Dylan's audience diminished in the 80s. It was easy to get tickets for gigs, and you could see him in smaller venues. But we true fans never wavered. I would have bought the albums even if they hadn't still contained the occasional gem. I'd signed up for the religion at Earls Court in 1978, and there was no going back.

He wasn't confined to small venues for long. The official bootlegs won back the critics, and gave fans like me new cause for fascination. Then came the run of albums, beginning with Time Out of Mind in 1997, that suggested his gifts had returned, albeit in different form. He seemed to have found his voice again as he ruminated on mortality and communed with the ghosts of the great bluesmen.

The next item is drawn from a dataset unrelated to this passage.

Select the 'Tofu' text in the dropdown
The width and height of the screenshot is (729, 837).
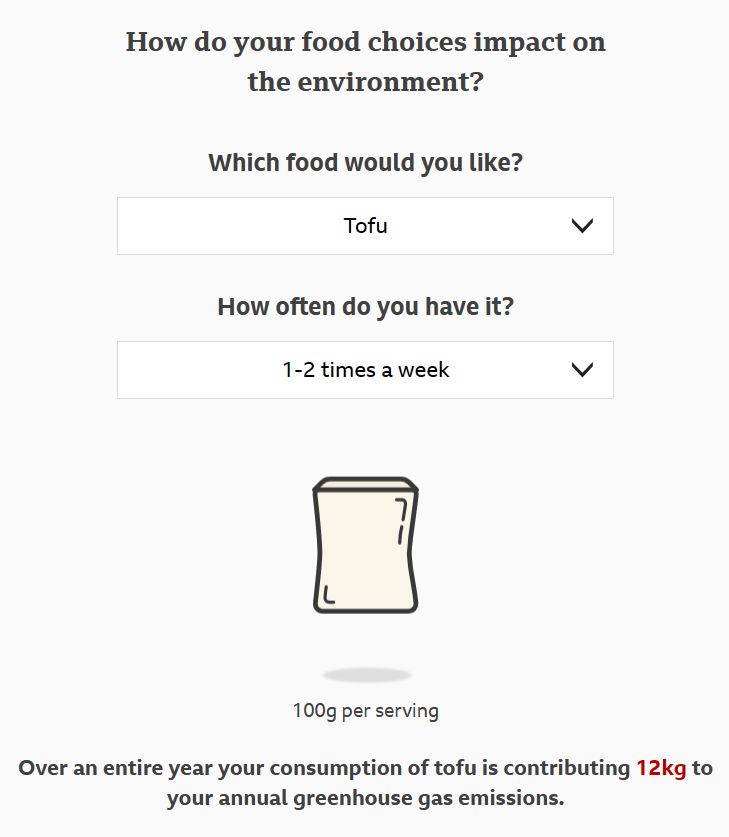(x=365, y=226)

Late Dylan is fascinating: the darkness, the obsession with time draining away, the refusal to stop touring even with a voice as rough as sandpaper. He transcends criticism now. When he makes a Christmas album, as he did in 2009, we nod sagely and add it to our collections, marking it down as an homage to Bing Crosby, one of his earliest heroes. I could probably live without it, but I'm not embarrassed to have it in my collection. Indeed, his croaky rendition of O Come All Ye Faithful (with verses in Latin and what may be English) may turn into a regular part of my Christmas ritual, like eating too many cheese footballs before dinner.

I bought an album recently to fill a gap in my collection: Bob Dylan (A Fool Such As I). It was released in 1973 by Columbia when Dylan announced he was moving to Asylum. Generally seen as a malign attempt at subversion from his long-time label, it is filled with covers he had recorded but never intended to release – Can't Help Falling in Love, Big Yellow Taxi, A Fool Such As I, Mr Bojangles. Critics mocked it, and it was quickly deleted when Dylan made his way back to Columbia. It's expensive to buy – the CD cost £55 from a seller in Germany. I'm listening to it now. And do you know what? It's great, money well spent; the sabotage didn't work.

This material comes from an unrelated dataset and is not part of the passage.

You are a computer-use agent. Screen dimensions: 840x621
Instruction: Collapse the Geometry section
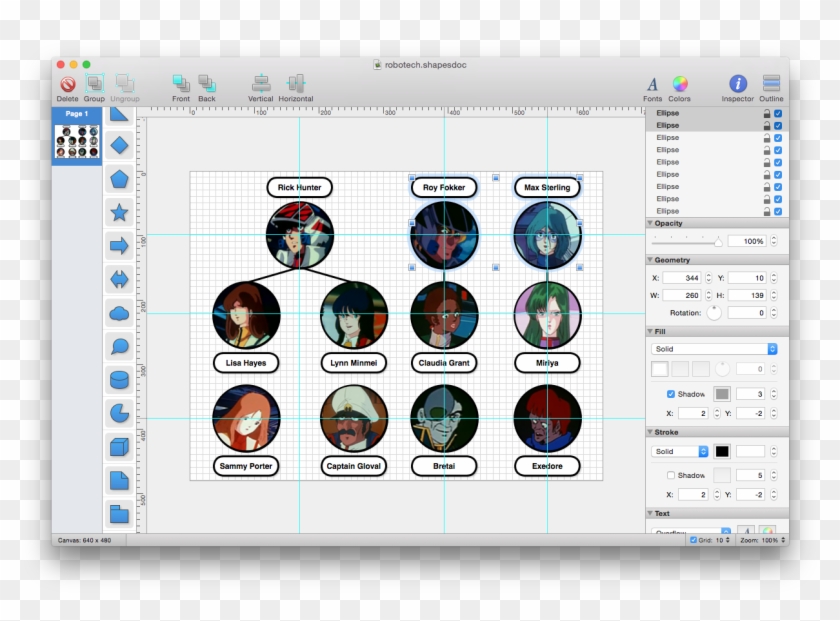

Dylan has been omnipresent for the past 50 years, yet we know next to nothing about him. Fat books pour forth, especially in this anniversary year, yet he still eludes us, this rolling stone, this balladic thin man. Todd Haynes's clever, beautiful, moving film, I'm Not There, is a perfect summation of Dylan's career, because he truly does not seem to have been there during those 50 years. The six Dylan personas incarnated by six different actors (including a black boy and a white woman) perfectly represent Dylan's elusiveness, his partly deliberate evasiveness, his stolid evanescence (the lyrical logorrhoea is catching).

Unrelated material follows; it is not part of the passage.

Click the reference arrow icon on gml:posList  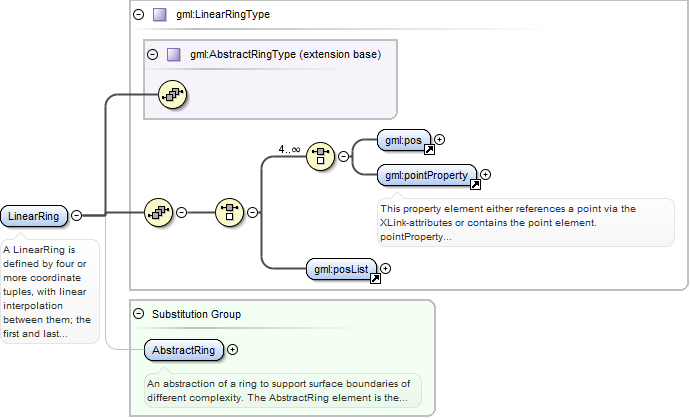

I have a framed photograph of the young Dylan on the wall next to my desk. He is thin, wearing jeans and a check shirt, looking straight at the camera with a hint of arrogance, hands in pockets, his guitar case sitting on the road beside him. He is standing outside, in what looks like an empty car park, surrounded by pools of water. He is alone, self contained, at one with himself in this alien landscape. He has a slight smile, as if he has some secret information. Yet he never spells it out, never makes it easy for us. That may be why the love affair endures; the mystery remains. The answer is still blowin' in the wind.

In 2005, the Guardian asked me to review a Dylan gig. This was probably a mistake as the chance of an objective assessment was nil. The reviews editor may have realised this when I tried to give the show seven stars. I remember becoming tearful during Visions of Johanna, one of his truly great songs, which even the ultra-reductive late Dylan is incapable of reducing to rubble. A man standing beside me saw me making notes through the tears. "We're just crossing the ocean with Bob," he said. "Write that down." And I did, because he had summed up what it means to be a Dylan fan. We are on a voyage, and the voyage never ends.